SCOTUS: Church Affiliated Benefit Plans Remain Exempt from ERISA

The U.S. Supreme Court ruled last week that the long-held Church Exemption to the Employee Retirement Income Security Act (ERISA) did apply to benefit plans run by employers who are closely affiliated with churches. Both governmental plans and church plans have been exempt from ERISA since its inception in 1974. Advocate Health Care Network v. Stapleton (U.S. 2017).

The case combined three federal court of appeals decisions that would have removed the exemption from plans run by church affiliated hospitals. Justice Kagan wrote the opinion in this 8-0 decision. Justice Kagan noted that while church plans were originally exempt from ERISA, a 1980 amendment passed by Congress was designed to remove the distinction between benefit plans run by the actual church and those run by church-affiliated organizations whose principal purpose was to accomplish the church’s mission. She referred to this as the “principal purpose” amendment, and the justices agreed the hospitals had the stronger argument.

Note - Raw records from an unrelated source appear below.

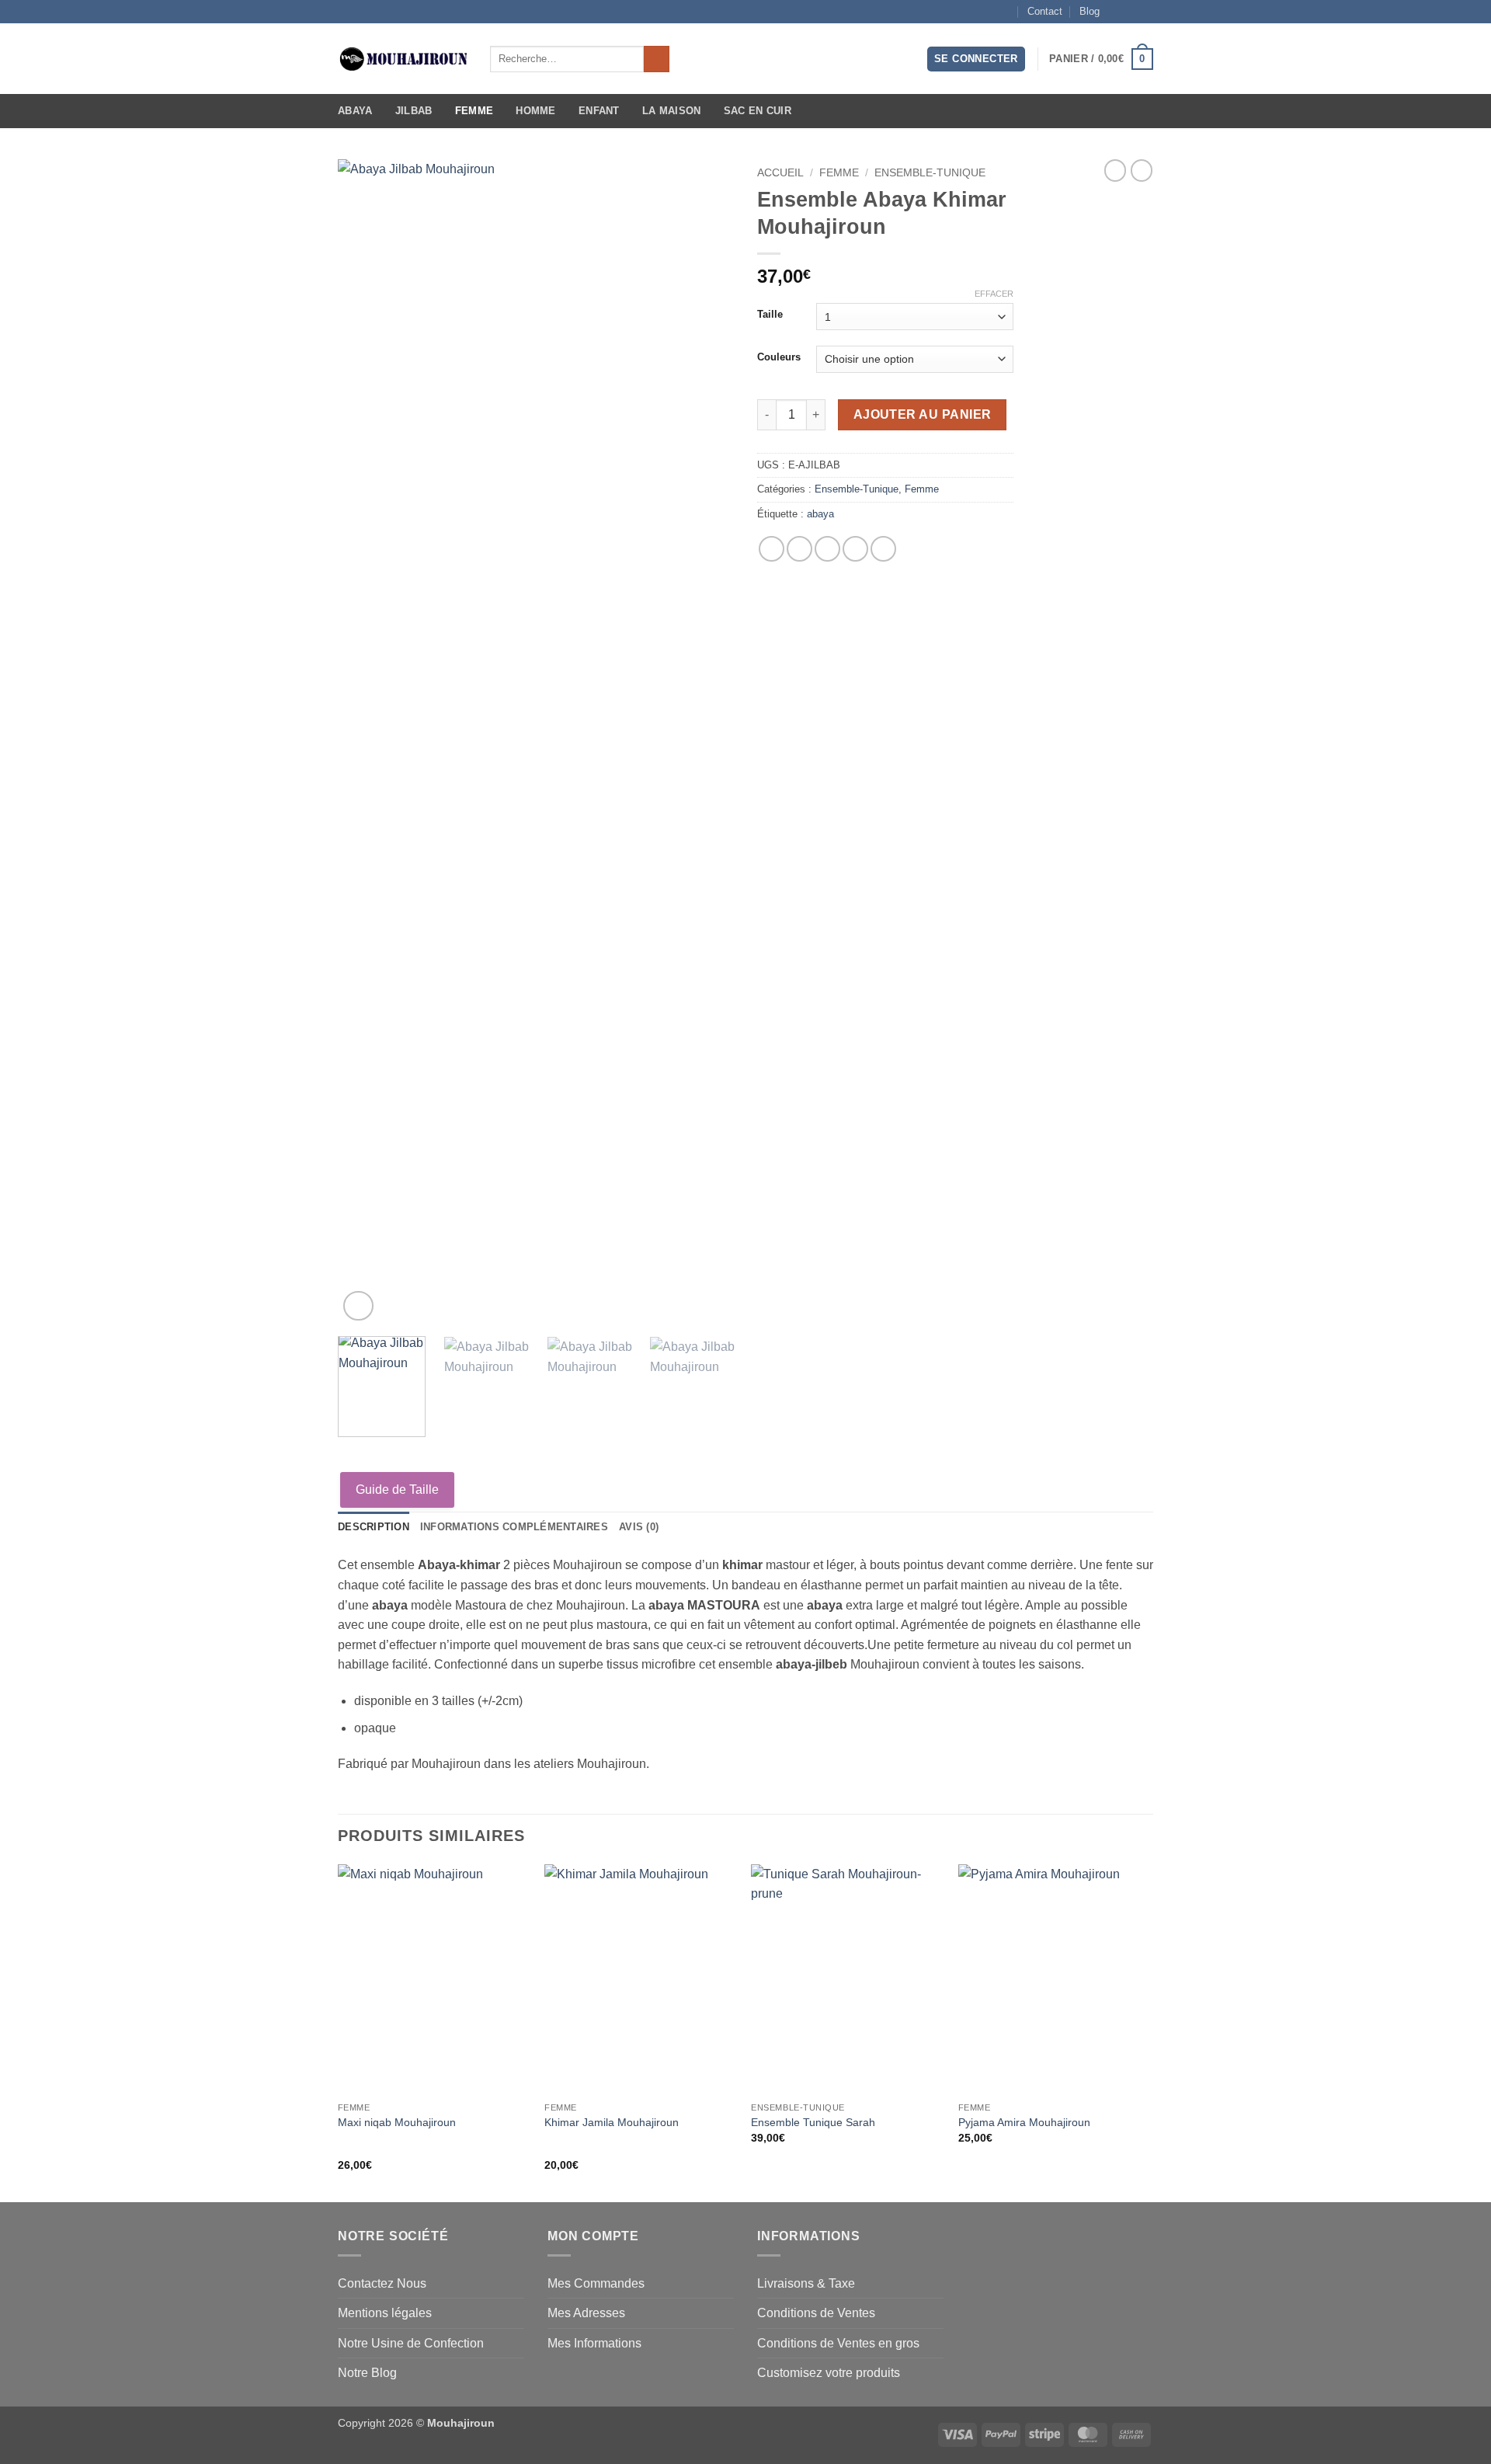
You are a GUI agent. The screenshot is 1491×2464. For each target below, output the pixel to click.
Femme (474, 111)
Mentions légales (385, 2313)
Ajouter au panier (922, 414)
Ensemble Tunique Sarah (813, 2122)
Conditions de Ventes (816, 2313)
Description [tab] (373, 1527)
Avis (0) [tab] (639, 1527)
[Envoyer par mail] (827, 549)
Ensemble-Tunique (929, 173)
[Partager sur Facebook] (771, 549)
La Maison (671, 111)
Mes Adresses (586, 2313)
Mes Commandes (596, 2283)
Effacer (994, 293)
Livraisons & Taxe (806, 2283)
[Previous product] (1141, 170)
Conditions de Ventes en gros (838, 2343)
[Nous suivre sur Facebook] (1116, 11)
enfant (599, 111)
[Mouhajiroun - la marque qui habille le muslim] (402, 59)
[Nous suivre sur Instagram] (1130, 11)
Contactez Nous (382, 2283)
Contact (1044, 11)
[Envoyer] (656, 59)
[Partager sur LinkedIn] (883, 549)
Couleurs (779, 357)
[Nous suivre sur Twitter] (1145, 11)
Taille (770, 314)
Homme (535, 111)
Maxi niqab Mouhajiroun (397, 2122)
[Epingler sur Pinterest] (855, 549)
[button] (976, 59)
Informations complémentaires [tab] (514, 1527)
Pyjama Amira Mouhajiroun (1024, 2122)
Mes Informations (594, 2343)
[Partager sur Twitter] (799, 549)
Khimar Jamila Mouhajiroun (611, 2122)
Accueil (780, 173)
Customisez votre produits (828, 2372)
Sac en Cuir (757, 111)
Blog (1089, 11)
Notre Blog (367, 2372)
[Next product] (1115, 170)
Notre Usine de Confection (411, 2343)
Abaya (355, 111)
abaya (820, 514)
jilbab (414, 111)
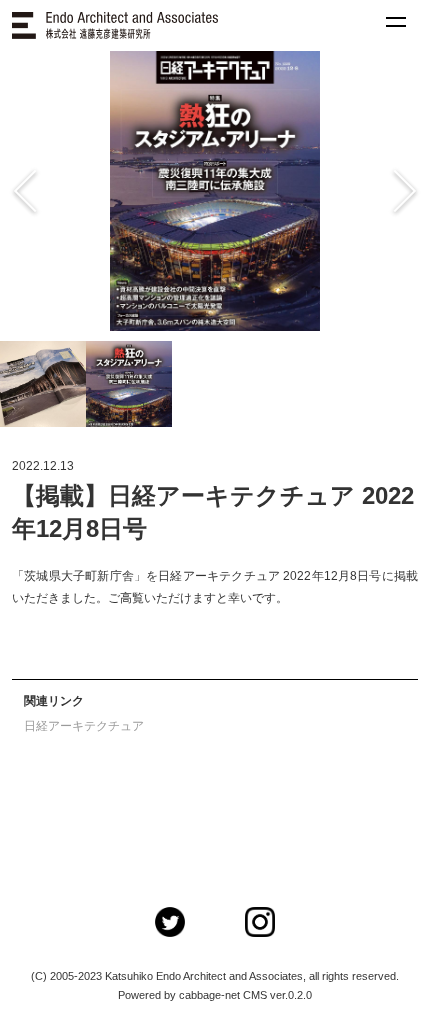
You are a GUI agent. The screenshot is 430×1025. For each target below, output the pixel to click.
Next (370, 191)
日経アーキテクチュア (84, 726)
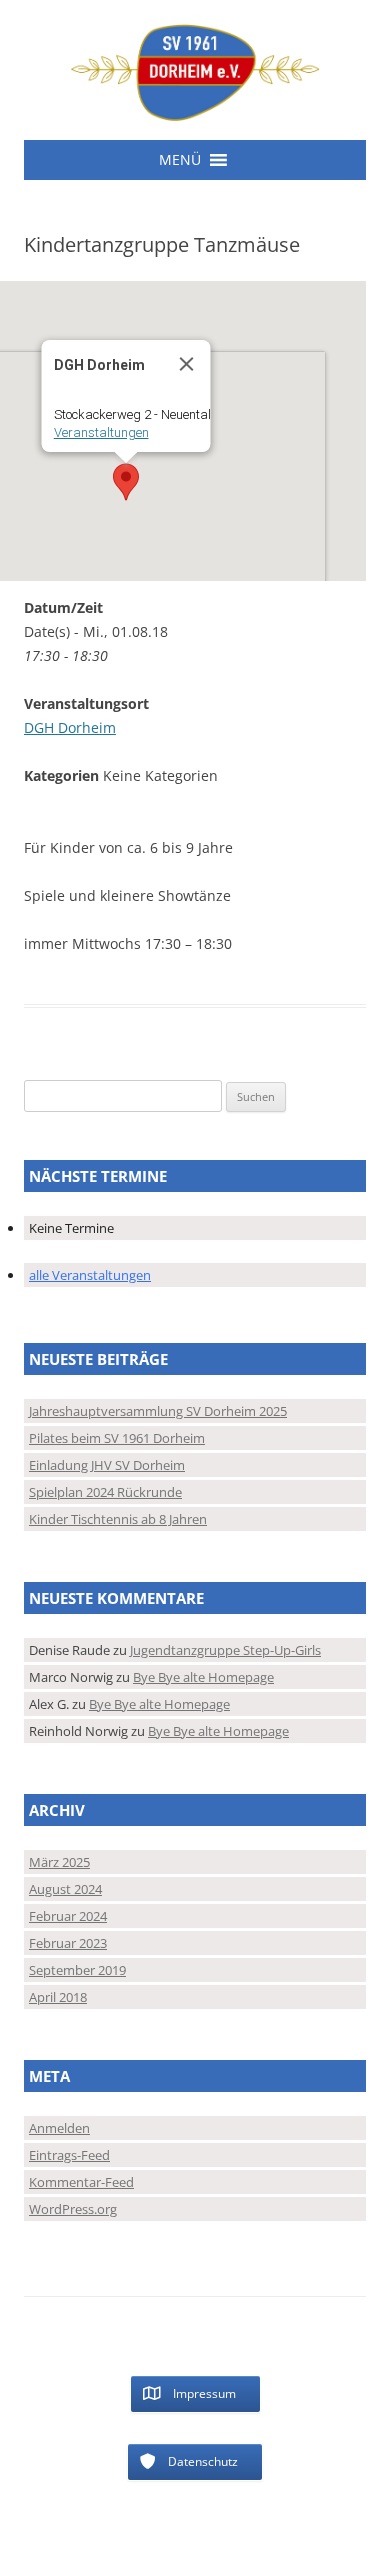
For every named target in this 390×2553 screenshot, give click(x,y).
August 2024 (65, 1889)
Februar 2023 (68, 1943)
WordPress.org (73, 2209)
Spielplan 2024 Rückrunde (105, 1492)
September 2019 (77, 1970)
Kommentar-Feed (81, 2182)
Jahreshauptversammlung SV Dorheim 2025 (158, 1411)
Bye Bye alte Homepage (203, 1677)
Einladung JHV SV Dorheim (107, 1465)
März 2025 (59, 1862)
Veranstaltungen (101, 432)
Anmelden (59, 2128)
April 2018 (58, 1997)
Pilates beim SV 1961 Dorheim (117, 1438)
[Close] (187, 364)
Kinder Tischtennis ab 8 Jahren (118, 1519)
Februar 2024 (68, 1916)
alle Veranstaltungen (90, 1275)
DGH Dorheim (70, 727)
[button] (180, 160)
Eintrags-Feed (69, 2155)
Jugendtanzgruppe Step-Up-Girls (225, 1650)
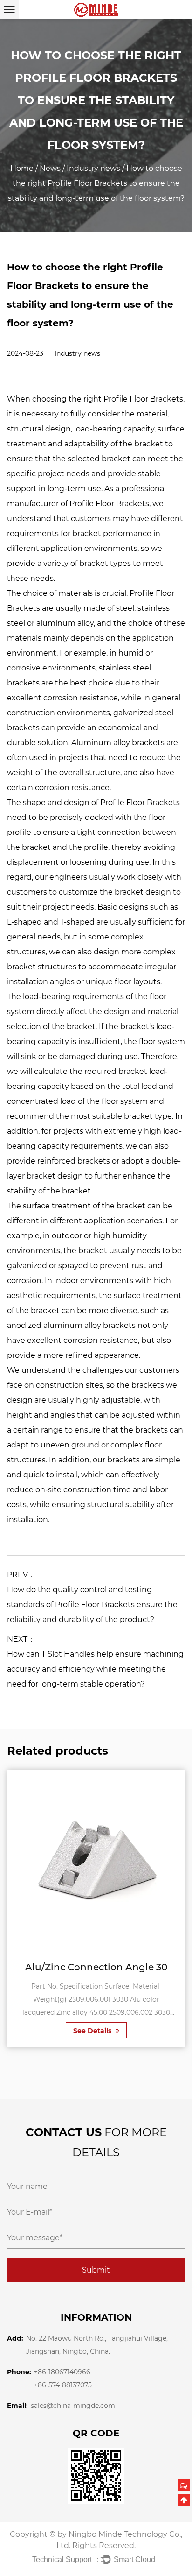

For now, this decision is welcome news to many church plans run by religious-affiliated schools, hospitals, soup kitchens, and homeless shelters whose principal purpose is to serve the mission of their church. This case has been closely watched due to the many lower court class action lawsuits that are seeking millions of dollars in retroactive liability from these organizations for non-compliance with ERISA.

In time, much will be written about this decision and future implications. For now, church plans run by their principal purposed organizations, along with government run benefit plans, will remain outside of ERISA-mandated hassles and protections.